Exercise objective:
All of the data below is to be written out again exactly.
----
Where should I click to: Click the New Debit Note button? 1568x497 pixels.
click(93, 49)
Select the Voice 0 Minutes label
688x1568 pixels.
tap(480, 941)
----
Task answer:
Where should I click to: Click the New Debit Note button? 1568x497 pixels.
click(93, 49)
Select the Voice 0 Minutes label
688x1568 pixels.
tap(480, 941)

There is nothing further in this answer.